◆ TEXT PROVIDED:

★ ★ ★

The Tabernacle 8
The Tabernacle was divided into two rooms. The front room, containing the Table of Shewbread, the Menorah, and the Altar of Incense, was called the Holy Place. The second room is referred to in Scripture as the Most Holy Place, the Holy of Holies, or the Holiest. It contained one item of furniture, the Ark of the Covenant on top of which was placed the Mercy Seat over which the outstretched wings of the cherubims hovered.
In between those two rooms hung a veil. Moses does not give us any dimensions of the veil, though he does describe it.
Exodus 26.31 And thou shalt make a vail of blue, and purple, and scarlet, and fine twined linen of cunning work: with cherubims shall it be made:
32 And thou shalt hang it upon four pillars of shittim wood overlaid with gold: their hooks shall be of gold, upon the four sockets of silver.
33 And thou shalt hang up the vail under the taches, that thou mayest bring in thither within the vail the ark of the testimony: and the vail shall divide unto you between the holy place and the most holy.
In Herod the Great’s reconstruction of Ezra’s Temple, the Temple Jesus knew, Josephus gives us more detail on this particular Veil. It was forty cubits long, twenty cubits high, and composed of seventy two panels sewn together. Four inches thick, it was tremendously heavy, and when it was replaced every year it required 300 priests to muscle it into place.
This veil was designed to section off the Most Holy Place from the Holy Place. The latter was accessed at least twice a day by numbers of different priests on rotation, but the former was only entered once a year on the Day of Atonement and then only by the High Priest.
Like everything else in the Tabernacle the Veil shows us something about Jesus. In this case, the Bible is clear that it represented the human body that the Messiah would inhabit.
Hebrews 10.19 Having therefore, brethren, boldness to enter into the holiest by the blood of Jesus,
20 By a new and living way, which he hath consecrated for us, through the veil, that is to say, his flesh;
21 And having an high priest over the house of God;
22 Let us draw near with a true heart in full assurance of faith, having our hearts sprinkled from an evil conscience, and our bodies washed with pure water.

★ ★ ★

◆ EXERCISES TO COMPLETE:
1. List every name the Tabernacle text says Scripture uses for the second room.
2. According to the Tabernacle text, how many priests did it take to put the veil into place when it was replaced every year?
The lines have nothing to do with the Tabernacle text.

Dataset entries
★ ★ ★

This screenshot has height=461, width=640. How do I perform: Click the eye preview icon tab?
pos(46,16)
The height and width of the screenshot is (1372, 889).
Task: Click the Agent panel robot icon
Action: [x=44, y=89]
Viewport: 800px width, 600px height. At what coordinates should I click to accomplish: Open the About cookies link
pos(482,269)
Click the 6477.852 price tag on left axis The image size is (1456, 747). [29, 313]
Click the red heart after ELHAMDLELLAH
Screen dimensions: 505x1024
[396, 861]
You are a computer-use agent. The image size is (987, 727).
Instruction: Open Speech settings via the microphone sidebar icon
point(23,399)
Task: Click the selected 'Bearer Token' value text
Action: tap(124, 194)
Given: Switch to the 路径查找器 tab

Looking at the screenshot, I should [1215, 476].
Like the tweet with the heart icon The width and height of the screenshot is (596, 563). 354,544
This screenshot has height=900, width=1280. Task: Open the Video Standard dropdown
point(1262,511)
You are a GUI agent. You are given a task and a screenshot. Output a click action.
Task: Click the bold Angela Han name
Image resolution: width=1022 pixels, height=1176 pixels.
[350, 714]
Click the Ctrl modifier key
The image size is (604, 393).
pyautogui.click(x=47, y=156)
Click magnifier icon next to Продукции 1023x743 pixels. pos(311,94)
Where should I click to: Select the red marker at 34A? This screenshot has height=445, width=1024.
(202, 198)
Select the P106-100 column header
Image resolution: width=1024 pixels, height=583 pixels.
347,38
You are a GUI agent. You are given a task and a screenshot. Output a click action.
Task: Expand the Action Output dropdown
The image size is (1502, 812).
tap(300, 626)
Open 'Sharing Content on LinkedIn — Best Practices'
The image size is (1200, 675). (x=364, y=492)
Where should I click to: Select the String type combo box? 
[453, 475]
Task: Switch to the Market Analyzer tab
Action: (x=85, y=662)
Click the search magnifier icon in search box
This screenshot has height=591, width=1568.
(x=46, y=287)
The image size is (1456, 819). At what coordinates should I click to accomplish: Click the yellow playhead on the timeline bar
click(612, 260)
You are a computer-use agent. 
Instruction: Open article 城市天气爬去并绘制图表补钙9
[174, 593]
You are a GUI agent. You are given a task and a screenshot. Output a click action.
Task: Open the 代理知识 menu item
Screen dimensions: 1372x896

★ ★ ★

◆ EXPECTED RESULTS:
1. the Most Holy Place, the Holy of Holies, the Holiest

2. 300 priests